四蹴 最強のスタイル
電光石火
「ではシノブ殿。ワシを抜いてみてくれ」
「はい」
シノブはサツマヒメのズボンとパンツを下ろし、可愛らしいおちんちんを扱こうとするが
「いやいや、違う違う。ドリブルじゃよ」
「あ、そっちか」
シノブはボールを持ち、少し離れてからドリブルを開始する。しかし
「甘い」
「あ」
シノブのドリブルは簡単に取られてしまった。
「マジかよ」
近くで見ていた平も驚きの声を上げる。シノブのドリブルを初見で防ぐなど、いくら選抜帰りの天才といえど可能なのか。改めてサツマヒメという男の凄さを思い知る。妹同様ギャグみたいな頭身なのに。
「私の、ドリブルが」
シノブのショックは尋常ではない。彼女はドリブルの上手さこそがアイデンティティだったのだから。

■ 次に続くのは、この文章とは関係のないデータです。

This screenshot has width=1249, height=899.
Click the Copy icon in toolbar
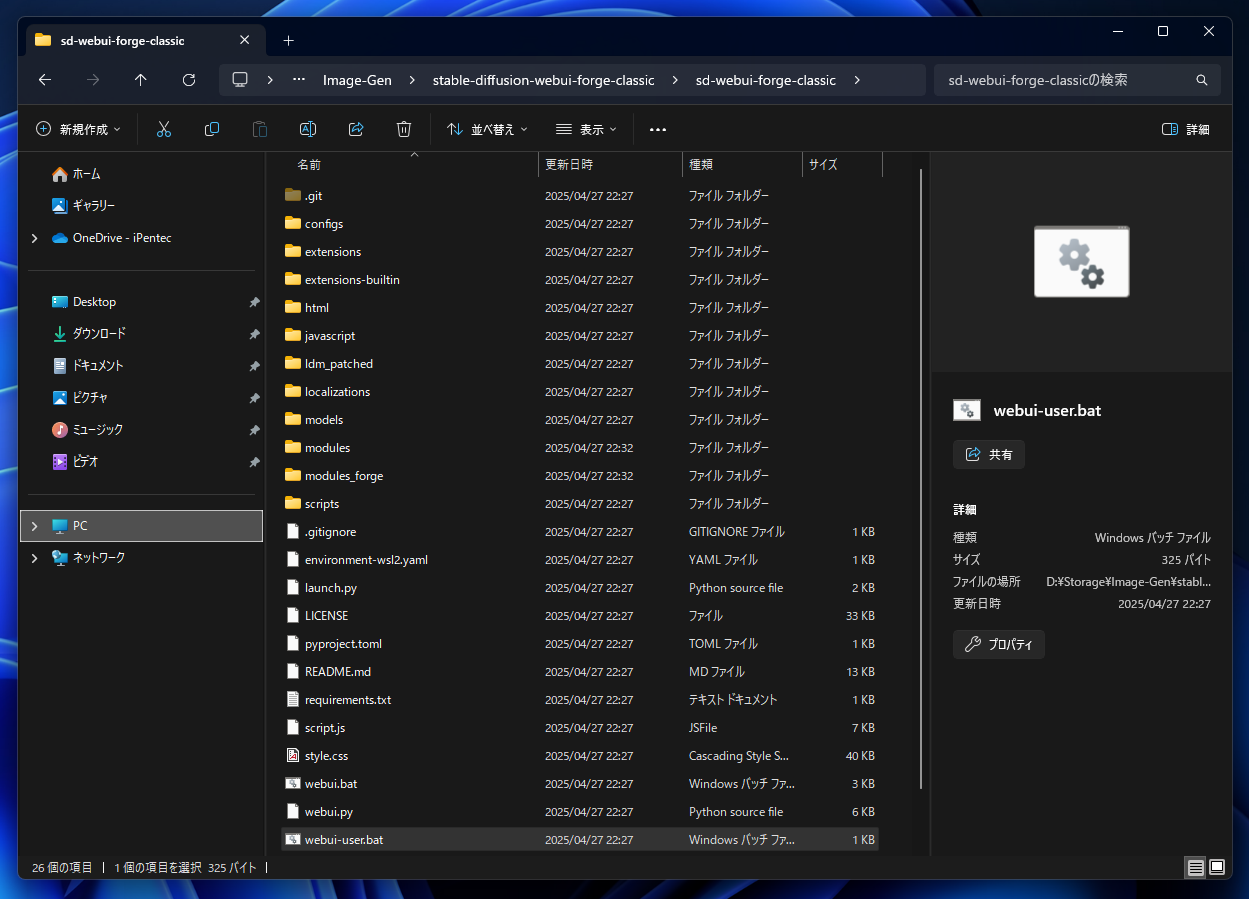click(212, 129)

「ああ、いや、取れたのには一応理屈がある。シノブ、お主のドリブルは感性に頼っている」
「感性?」
「ああ。つまり考えて動くのではなく、動いてから考えている。だから取りやすいんだ」
「つまり、考えてから動くべきだと?」
「うーん、それも違う。考えない方が良い場合もある。平殿、シノブ殿の相手をしてみてくれ。シノブはさっきのように、いつも通りに」
「は、はい」
平は実はシノブとこういう勝負はあまりしたことがない。しかし、シノブのドリブルの癖、呼吸は何となく理解している。つまり、シノブの思考を読めば
と思っていた平だが、簡単に抜かれてしまった。これは平が似合わず余計なことを考えてしまったからだろうか。
「な。平殿のような相手の場合はこれで正解なんだ」
「つまり、相手に合わせてスタイルを変える……?」
「まあそうだ。シノブ殿のいつものドリブルは電光石火といい、速さ特化のスタイル。もう一つは逆に考えて読み切って抜くという疾風迅雷。速さこそ電光石火に劣るが、格上相手にはこっちのが有効だ」
「つまり、平くんみたいな雑魚には電光石火、サツマヒメさんみたいな格上には疾風迅雷」
「おい、雑魚って」
「まあそういうことだな」
シノブの不躾な言い方に傷つく平だが、今のサツマヒメの理論は一応理解できた。速さに拘ってきたシノブに、減速を覚えさせ確実性を増す。いや、二択攻撃により敵ディフェンスへの負荷を強める。これはある種、シノブにとっての奥義といえる、最強のスタイルなのではないだろうか。